Going for a walk in itself can be quite meditative, but when we tune into where the mind is focused, it’s easy to see the habitual distractions. Many times when we walk, we are paying attention to thoughts about where we came from, where we’re going, or what’s for dinner tonight. Our minds are typically not focused on walking or what is going on around us while we’re walking.

Walking meditation is a great starting point for becoming more attuned to the present. By walking mindfully, we can direct our awareness to the actions of stepping, or what we are observing right now. Below are our recommendations for walking meditation. If your mobility limits you from walking, that’s okay – however you get around, use this time to observe the sensations, sights, and sounds in and around you. Eventually, you may notice the awareness from this exercise trickle into your everyday walking experience and beyond.



Keep your eyes open and notice the things you see. What is stationary? What is moving? Notice colors. Notice textures.

What do you hear? It might be the sounds of nature or a busy city street. Become aware of it all, just as it is, without judging it or applying meaning to what you hear.

Notice any scents you pick up on. Again, these might seem pleasant or unpleasant at first, but try to observe them without labels. Notice when a smell starts to drift away or change.

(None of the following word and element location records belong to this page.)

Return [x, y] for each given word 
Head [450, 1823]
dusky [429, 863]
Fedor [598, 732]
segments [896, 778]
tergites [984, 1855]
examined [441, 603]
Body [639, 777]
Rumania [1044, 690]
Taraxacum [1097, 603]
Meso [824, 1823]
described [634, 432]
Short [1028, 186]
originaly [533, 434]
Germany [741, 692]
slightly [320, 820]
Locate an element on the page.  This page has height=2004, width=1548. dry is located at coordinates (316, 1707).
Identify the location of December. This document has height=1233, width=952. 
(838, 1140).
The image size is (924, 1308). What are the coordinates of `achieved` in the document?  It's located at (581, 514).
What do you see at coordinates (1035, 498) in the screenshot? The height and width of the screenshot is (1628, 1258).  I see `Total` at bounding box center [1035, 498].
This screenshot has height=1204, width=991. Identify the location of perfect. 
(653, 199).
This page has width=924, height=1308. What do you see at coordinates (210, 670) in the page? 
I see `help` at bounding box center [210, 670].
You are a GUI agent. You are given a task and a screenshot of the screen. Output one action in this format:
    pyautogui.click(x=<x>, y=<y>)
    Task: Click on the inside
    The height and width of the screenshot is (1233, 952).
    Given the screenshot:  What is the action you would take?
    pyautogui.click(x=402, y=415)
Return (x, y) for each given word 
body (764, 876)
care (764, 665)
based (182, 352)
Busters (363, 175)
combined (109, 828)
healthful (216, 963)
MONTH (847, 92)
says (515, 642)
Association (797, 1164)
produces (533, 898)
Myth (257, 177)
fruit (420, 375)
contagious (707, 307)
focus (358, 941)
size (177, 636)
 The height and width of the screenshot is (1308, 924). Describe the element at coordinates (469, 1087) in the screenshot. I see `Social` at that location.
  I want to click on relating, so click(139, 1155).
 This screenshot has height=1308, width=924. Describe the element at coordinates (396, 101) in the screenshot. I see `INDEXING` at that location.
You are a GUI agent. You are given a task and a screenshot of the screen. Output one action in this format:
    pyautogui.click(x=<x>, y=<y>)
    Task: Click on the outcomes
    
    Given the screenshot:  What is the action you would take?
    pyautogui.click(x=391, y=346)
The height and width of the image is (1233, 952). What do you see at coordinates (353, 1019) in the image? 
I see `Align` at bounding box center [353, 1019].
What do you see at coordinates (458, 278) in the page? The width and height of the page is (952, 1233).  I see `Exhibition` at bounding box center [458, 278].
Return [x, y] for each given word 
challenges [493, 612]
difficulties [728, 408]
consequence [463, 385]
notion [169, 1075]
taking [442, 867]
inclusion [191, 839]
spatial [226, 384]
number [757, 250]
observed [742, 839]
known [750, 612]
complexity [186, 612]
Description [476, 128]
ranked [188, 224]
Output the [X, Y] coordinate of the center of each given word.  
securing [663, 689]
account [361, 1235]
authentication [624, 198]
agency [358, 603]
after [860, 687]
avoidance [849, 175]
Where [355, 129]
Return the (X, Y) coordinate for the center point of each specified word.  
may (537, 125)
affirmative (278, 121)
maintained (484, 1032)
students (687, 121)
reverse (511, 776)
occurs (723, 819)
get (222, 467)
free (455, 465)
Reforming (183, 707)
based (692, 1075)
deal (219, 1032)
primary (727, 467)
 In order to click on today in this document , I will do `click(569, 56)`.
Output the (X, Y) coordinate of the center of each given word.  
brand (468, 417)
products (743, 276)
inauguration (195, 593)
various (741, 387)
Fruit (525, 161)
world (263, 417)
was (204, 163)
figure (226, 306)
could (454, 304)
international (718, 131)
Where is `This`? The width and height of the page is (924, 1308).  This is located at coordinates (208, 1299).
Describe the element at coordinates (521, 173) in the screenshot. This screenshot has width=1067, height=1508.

Become aware of the changing weight, sensations, and speeds from one leg to another. Focus your attention at first on the left heel when it makes contact with the ground, and how it transfers to the ball of the left foot. Notice this with the right foot, too. What is the pause like between steps?

How does the rest of your body move while you walk? Notice the hips, the spine, and the shoulders. What does the body feel like today as a whole? Try not to judge what you find.

When you notice the mind wander away from this exercise, slow your pace and gently bring the attention back to the patterns of the feet.